A comment that is commonly encountered is that attempting to be ‘‘scientific’’ and developing a strict design for research with well-developed measures forecloses the possibility of getting a broad picture of what is being observed. The argument is then advanced that attempting to observe and accumulate data in systematic research is not as revealing as observing more informally (qualitatively) and ‘‘getting a feel’’ for what is going on.

1802

MEASUREMENT

Further, when systematic research is carried out, so goes the argument, only limited variables can be assessed instead of ‘‘getting the complete picture.’’ This, of course, is the ultimate self-delusion and can be answered directly. If positive findings for the theory do not result from more rigorous, welldesigned research, then the speculative generalizations of more casual observation are never going to be any more than that, and giving them worth may be equivalent to creating fictions to substitute for reality. The fact that attempted systematic empirical research has not produced useful findings does not mean that more intuitive or qualitative approaches are more appropriate. What it means is that the theory may not be appropriate, or the design of the research may be less than adequate.

Further, this does not mean that there is anything wrong with informal or qualitative research. What it does mean is that there is a priority order in the accumulation of knowledge that says that the informal and qualitative stages may be appropriate to produce theory, which is defined as speculation, about what is being observed, and this may then be tested in more rigorous research. This is the common order of things in the accumulation of scientific knowledge.

If a sociological theory has developed, then it must be stated with a clear specification of the variables involved. One cannot produce a volume on the concept of anomie, for example, and then use the word ‘‘anomie’’ to mean twenty different things. The concept on which one focuses must be stated with a clear specification of one meaning, and there are two elements that go into such a definition. The first is to indicate how the concept is to be measured. The second is more commonly neglected, and that is to specify how the concept is differentiated from other concepts, particularly those that are closely related to it in meaning.

The development of well-measured variables in sociology and the social sciences is essential to the advancement of knowledge. Knowledge about how good measurement can be carried out has advanced, particularly in the post–World War II period, but it has not diffused and become sufficiently commonplace in the social science disciplines.

It is difficult to comprehend how substituting no measurement or poor measurement for the best measurement that sociologists can devise can

produce better or more accurate knowledge. Examples of the untenable position have possibly decreased over time, but they still occur. Note for example: ‘‘Focus on quantitative methods rewards reliable (i.e., repeatable) methods. Reliability is a valuable asset, but it is only one facet of the value of the study.

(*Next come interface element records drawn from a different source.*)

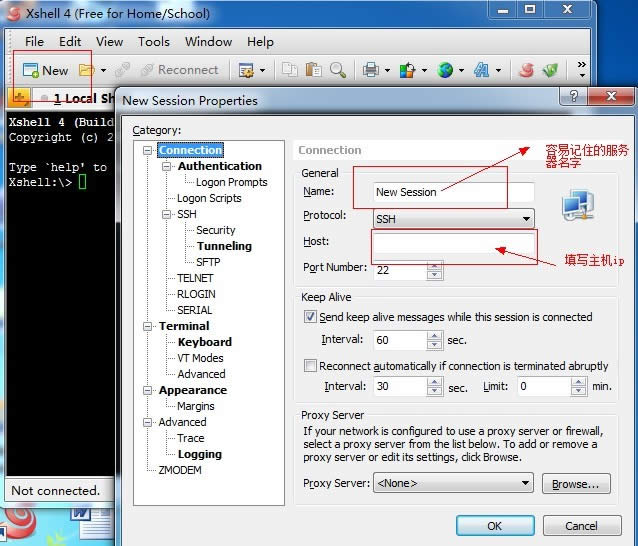This screenshot has width=638, height=546.
Task: Click the Font toolbar icon
Action: pos(481,70)
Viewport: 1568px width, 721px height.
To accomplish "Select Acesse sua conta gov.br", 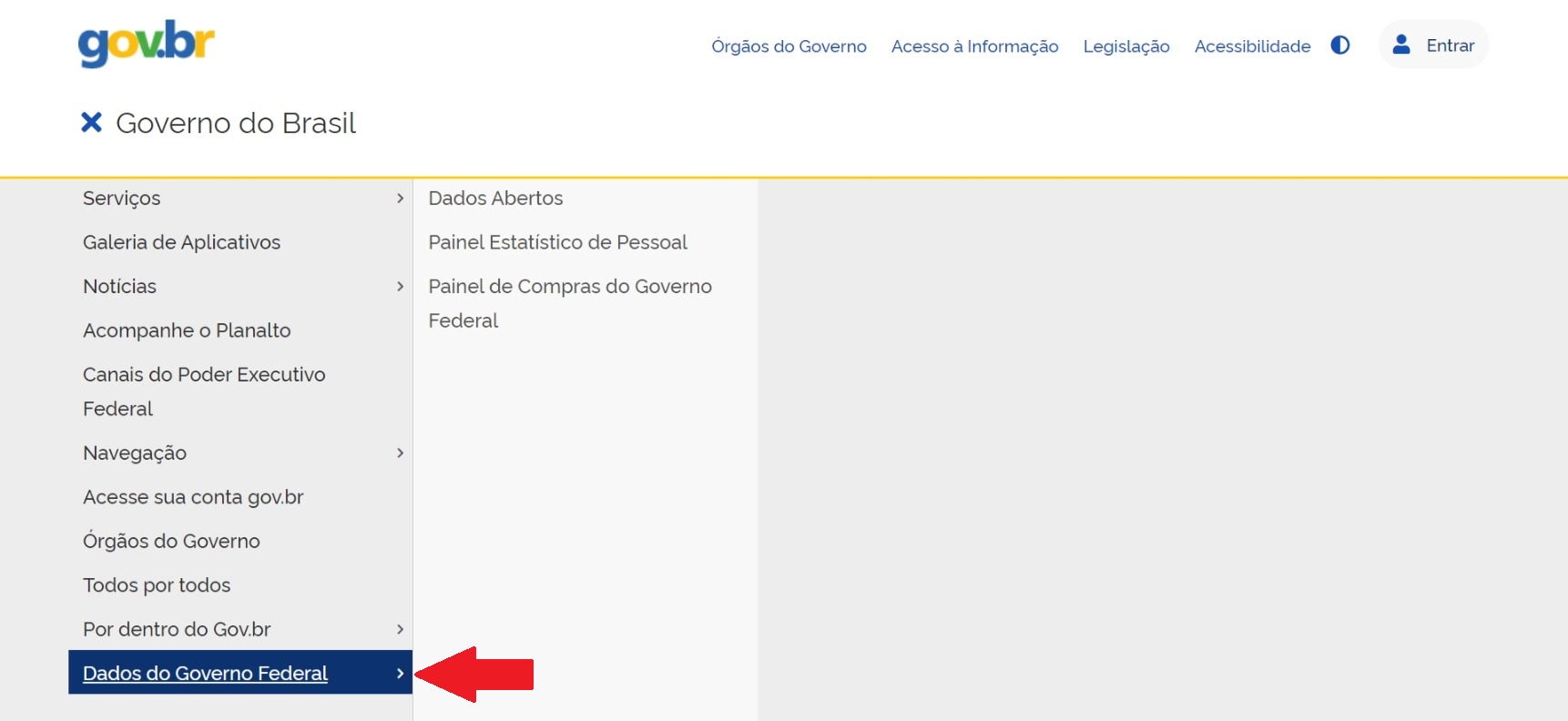I will 191,497.
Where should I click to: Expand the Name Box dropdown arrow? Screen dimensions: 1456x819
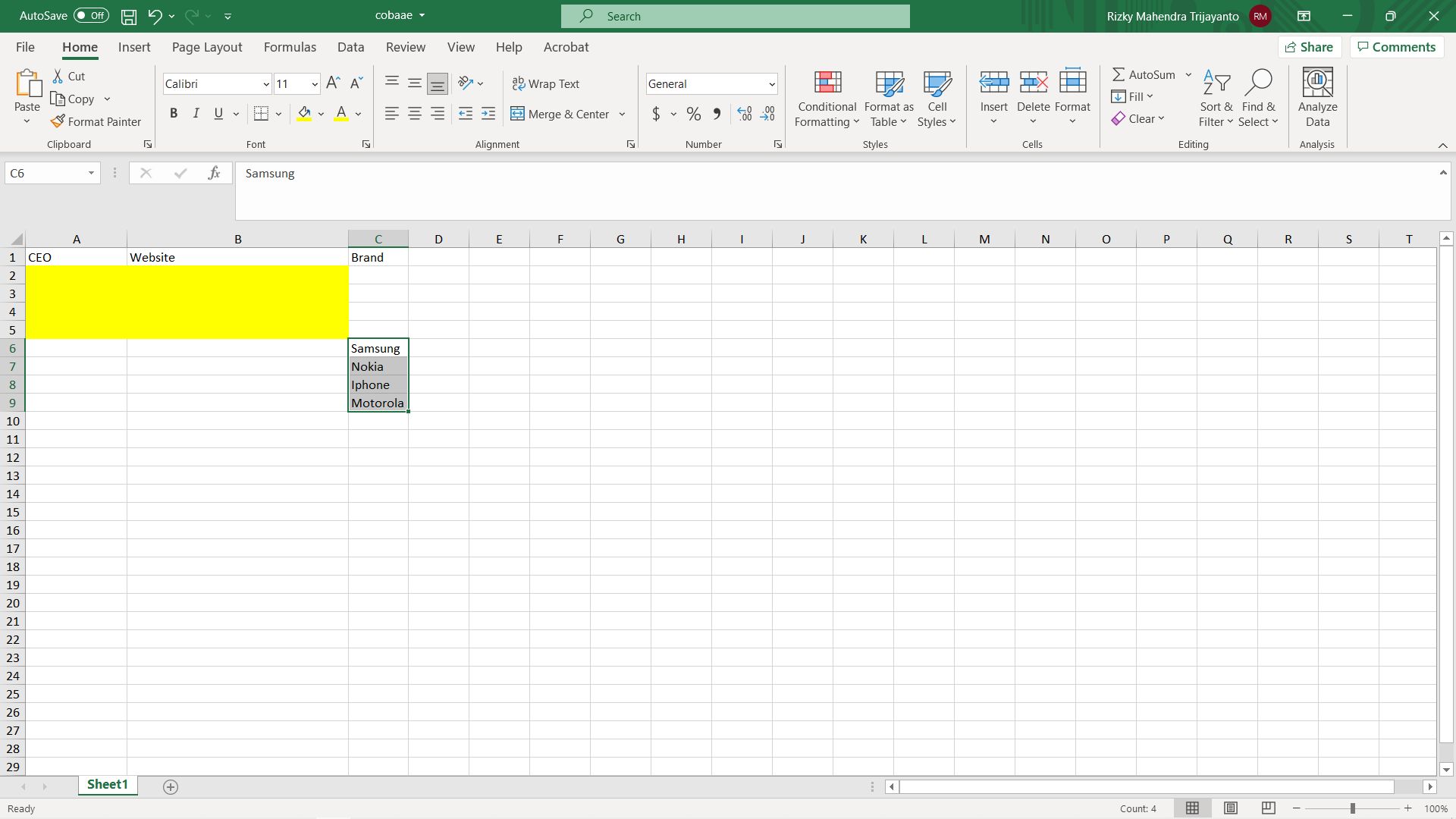click(x=91, y=173)
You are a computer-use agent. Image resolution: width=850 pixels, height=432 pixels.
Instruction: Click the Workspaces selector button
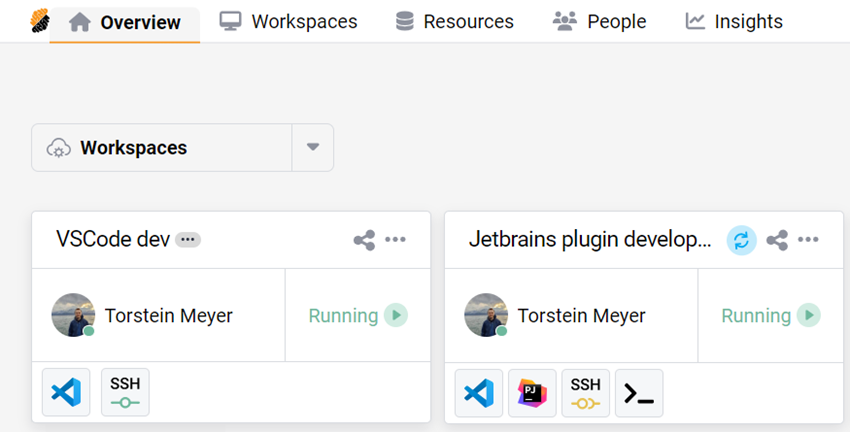coord(161,148)
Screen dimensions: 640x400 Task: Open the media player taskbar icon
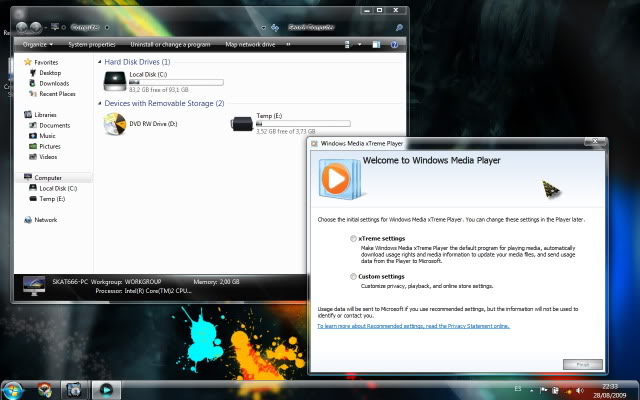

In most studies, reliability is purchased at the price of lessened attention to theory, validity, relevance. etc.’’ (Scheff 1991). Quite the contrary, concern with measurement and quantification is concern with theory, validity, and relevance!

Finally, it is worth emphasizing two rules of thumb for sociologists concerned with research, whether they are at the point of designing research or interpreting the findings of a research that has been reported. First, check on how the variables are specified and ask whether they are measured well. This requires that specific questions be answered: Are the variables reliable? How does one know they are reliable? Second, are the variables valid? That is, do they measure what they are supposed to measure? How does one know they do? If these questions are not answered satisfactorily, then one is dealing with research and knowledge of dubious value.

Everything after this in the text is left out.